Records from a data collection
<<<<
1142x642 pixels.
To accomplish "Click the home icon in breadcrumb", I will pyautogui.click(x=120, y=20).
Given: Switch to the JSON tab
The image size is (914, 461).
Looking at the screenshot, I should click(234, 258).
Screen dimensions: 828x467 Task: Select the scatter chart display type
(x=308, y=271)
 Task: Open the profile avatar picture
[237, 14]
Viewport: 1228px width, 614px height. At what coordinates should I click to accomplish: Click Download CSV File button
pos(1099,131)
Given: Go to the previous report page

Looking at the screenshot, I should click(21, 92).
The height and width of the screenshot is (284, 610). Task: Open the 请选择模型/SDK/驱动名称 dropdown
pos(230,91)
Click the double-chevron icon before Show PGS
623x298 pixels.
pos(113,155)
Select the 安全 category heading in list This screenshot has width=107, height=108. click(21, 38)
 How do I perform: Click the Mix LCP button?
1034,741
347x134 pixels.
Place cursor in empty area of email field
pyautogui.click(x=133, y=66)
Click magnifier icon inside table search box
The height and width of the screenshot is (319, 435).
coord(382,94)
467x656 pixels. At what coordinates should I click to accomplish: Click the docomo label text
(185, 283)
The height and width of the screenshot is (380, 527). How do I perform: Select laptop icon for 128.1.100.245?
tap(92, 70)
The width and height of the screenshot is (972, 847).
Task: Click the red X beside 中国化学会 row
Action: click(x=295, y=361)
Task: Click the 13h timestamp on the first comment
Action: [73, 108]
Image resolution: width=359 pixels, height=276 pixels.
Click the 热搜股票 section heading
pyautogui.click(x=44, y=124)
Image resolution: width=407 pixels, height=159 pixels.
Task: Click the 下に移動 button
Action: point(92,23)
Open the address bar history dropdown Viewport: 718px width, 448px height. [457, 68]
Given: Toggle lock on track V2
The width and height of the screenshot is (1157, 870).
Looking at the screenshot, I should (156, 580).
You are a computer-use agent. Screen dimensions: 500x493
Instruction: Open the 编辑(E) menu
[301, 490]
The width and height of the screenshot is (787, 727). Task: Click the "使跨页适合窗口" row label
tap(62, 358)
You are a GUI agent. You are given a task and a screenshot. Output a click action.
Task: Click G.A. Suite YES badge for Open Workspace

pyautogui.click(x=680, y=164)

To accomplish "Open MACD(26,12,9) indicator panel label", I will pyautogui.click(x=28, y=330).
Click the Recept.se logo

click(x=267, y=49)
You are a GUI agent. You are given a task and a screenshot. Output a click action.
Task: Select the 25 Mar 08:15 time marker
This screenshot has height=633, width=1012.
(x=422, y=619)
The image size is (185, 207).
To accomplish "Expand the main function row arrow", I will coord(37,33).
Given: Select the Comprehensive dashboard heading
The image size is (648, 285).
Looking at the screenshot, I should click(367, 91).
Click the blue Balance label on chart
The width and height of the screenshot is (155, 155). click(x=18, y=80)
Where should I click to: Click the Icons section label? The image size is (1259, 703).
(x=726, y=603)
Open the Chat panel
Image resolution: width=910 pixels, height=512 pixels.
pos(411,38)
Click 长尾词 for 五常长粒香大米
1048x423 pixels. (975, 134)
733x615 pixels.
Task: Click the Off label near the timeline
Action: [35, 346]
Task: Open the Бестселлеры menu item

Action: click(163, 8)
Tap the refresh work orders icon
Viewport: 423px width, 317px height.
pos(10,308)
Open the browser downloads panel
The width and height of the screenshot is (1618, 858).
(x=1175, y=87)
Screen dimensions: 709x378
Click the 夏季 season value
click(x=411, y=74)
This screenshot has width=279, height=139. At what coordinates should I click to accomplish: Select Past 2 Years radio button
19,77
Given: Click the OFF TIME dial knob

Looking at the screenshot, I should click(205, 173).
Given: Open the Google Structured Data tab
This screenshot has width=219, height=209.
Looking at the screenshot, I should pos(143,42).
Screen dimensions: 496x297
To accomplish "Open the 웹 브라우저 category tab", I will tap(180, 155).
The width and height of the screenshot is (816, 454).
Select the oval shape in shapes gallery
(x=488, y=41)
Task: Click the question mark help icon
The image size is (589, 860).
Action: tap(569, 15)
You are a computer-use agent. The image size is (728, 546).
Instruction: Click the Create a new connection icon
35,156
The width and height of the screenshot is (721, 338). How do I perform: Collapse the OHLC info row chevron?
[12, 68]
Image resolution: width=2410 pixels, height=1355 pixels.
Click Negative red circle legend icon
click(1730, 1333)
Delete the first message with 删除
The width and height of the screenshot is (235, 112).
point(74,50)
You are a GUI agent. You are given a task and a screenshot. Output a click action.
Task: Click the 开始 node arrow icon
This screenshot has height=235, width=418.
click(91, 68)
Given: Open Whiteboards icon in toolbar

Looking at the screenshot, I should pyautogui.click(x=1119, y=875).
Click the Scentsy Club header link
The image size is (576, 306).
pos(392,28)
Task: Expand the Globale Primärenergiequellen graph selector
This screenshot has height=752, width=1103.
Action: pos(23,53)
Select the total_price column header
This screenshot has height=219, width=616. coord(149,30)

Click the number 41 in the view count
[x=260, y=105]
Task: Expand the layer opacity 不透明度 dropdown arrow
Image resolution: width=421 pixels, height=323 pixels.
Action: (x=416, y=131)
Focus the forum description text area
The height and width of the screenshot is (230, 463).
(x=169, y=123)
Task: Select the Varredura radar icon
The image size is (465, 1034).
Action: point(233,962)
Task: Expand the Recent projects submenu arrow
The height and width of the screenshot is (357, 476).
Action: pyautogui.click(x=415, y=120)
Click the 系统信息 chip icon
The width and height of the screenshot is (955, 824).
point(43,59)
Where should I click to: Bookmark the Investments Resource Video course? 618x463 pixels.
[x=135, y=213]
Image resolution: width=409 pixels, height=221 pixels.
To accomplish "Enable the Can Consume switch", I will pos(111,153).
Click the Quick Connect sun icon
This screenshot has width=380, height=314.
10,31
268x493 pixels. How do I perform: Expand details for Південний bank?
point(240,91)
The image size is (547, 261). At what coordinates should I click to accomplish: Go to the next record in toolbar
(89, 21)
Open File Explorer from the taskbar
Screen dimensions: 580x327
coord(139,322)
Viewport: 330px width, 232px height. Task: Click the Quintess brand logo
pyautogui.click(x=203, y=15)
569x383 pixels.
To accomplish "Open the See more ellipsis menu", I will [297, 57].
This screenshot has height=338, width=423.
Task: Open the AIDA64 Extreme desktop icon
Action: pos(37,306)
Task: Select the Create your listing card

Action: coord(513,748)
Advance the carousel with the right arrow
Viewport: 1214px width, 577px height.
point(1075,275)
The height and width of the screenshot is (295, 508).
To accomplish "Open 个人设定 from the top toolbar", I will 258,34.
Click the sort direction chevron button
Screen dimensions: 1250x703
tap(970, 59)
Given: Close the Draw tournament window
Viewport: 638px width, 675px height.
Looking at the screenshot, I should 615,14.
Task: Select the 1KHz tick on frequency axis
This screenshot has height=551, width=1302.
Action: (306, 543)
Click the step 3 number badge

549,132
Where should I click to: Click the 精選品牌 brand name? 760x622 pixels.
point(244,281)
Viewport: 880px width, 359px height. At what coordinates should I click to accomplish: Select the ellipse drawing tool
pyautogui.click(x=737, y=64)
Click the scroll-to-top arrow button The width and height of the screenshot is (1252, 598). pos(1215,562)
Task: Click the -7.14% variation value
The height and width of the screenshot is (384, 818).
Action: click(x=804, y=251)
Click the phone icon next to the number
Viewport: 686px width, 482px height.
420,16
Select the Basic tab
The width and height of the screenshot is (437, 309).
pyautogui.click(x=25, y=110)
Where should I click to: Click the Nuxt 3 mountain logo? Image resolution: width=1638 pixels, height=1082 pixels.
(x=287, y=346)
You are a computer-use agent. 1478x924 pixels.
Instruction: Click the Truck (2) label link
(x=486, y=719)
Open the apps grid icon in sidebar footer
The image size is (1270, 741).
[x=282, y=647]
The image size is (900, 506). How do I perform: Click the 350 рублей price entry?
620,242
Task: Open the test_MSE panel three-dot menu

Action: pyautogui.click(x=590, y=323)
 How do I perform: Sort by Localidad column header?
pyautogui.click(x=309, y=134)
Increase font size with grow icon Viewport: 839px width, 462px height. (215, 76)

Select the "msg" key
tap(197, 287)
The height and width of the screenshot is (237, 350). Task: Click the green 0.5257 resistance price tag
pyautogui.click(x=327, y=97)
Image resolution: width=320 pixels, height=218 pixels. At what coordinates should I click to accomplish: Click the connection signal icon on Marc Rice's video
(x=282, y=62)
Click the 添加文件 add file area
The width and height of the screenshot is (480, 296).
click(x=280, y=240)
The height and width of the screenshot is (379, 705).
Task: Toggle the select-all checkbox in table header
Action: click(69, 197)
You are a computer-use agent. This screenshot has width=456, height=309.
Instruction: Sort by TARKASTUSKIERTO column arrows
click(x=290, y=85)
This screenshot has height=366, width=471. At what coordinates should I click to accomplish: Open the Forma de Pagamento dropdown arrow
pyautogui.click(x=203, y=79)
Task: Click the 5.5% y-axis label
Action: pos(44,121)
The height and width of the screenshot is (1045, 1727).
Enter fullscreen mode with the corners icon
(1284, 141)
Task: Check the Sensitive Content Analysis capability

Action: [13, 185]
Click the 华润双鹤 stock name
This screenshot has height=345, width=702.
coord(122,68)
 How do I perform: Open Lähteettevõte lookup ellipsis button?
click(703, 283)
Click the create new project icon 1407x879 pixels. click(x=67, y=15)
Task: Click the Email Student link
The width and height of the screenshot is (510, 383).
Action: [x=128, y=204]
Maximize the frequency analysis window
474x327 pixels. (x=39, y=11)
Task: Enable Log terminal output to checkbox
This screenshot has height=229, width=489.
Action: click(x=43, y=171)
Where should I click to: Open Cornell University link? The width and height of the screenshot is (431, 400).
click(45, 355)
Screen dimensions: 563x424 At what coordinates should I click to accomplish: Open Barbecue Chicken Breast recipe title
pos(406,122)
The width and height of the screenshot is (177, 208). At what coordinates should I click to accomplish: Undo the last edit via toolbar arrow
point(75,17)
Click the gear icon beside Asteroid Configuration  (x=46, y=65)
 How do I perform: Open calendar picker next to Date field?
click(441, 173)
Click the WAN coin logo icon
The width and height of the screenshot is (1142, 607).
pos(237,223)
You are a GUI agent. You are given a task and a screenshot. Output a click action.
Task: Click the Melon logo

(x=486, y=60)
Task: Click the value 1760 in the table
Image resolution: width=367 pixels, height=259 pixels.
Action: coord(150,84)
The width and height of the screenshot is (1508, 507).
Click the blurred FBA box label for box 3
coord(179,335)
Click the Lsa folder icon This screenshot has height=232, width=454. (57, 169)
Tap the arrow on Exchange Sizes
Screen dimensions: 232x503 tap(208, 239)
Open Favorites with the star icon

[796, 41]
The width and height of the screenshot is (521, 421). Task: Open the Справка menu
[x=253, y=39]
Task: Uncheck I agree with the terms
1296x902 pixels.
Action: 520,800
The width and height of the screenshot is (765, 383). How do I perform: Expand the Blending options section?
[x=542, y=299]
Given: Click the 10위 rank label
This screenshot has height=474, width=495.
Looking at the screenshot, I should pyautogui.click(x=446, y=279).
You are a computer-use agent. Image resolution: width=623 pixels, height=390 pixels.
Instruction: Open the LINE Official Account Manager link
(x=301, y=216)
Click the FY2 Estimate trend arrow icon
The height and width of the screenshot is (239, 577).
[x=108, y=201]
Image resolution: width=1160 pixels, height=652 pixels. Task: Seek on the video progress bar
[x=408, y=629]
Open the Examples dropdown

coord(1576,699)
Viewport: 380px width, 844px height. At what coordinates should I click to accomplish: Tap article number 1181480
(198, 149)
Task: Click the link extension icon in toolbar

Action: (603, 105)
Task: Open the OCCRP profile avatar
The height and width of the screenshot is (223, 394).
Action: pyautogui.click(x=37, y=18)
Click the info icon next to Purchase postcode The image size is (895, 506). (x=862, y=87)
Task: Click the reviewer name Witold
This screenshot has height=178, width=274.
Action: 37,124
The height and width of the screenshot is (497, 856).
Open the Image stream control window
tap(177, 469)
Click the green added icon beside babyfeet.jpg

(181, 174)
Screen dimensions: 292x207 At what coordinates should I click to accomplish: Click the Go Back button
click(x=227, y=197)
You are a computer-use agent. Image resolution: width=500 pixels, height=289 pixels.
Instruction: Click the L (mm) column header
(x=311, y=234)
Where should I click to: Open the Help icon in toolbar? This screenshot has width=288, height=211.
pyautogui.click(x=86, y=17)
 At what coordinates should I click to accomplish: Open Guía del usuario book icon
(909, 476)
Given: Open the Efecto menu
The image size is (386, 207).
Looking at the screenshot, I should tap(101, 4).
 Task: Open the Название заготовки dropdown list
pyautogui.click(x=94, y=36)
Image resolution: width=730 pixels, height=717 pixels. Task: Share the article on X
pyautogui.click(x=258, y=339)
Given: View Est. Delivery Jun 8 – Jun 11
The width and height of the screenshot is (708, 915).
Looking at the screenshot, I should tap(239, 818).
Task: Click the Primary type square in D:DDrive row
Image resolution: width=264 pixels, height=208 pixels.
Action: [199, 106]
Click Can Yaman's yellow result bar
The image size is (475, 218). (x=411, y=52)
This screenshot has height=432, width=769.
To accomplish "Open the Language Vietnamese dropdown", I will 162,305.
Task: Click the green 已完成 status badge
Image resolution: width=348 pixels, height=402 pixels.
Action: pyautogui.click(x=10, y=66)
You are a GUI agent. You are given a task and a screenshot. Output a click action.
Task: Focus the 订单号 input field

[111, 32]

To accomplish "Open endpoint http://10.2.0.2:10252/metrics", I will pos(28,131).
>>>>
Express the lines from the one containing "Image resolution: width=359" up to and including the one containing "click(x=267, y=49)" as a JSON list of strings, one per line, leaving out blank lines.

[
  "Image resolution: width=359 pixels, height=276 pixels.",
  "Click the 热搜股票 section heading",
  "pyautogui.click(x=44, y=124)",
  "Image resolution: width=407 pixels, height=159 pixels.",
  "Task: Click the 下に移動 button",
  "Action: point(92,23)",
  "Open the address bar history dropdown Viewport: 718px width, 448px height. [457, 68]",
  "Given: Toggle lock on track V2",
  "The width and height of the screenshot is (1157, 870).",
  "Looking at the screenshot, I should (156, 580).",
  "You are a computer-use agent. Screen dimensions: 500x493",
  "Instruction: Open the 编辑(E) menu",
  "[301, 490]",
  "The width and height of the screenshot is (787, 727). Task: Click the \"使跨页适合窗口\" row label",
  "tap(62, 358)",
  "You are a GUI agent. You are given a task and a screenshot. Output a click action.",
  "Task: Click G.A. Suite YES badge for Open Workspace",
  "pyautogui.click(x=680, y=164)",
  "To accomplish \"Open MACD(26,12,9) indicator panel label\", I will pyautogui.click(x=28, y=330).",
  "Click the Recept.se logo",
  "click(x=267, y=49)"
]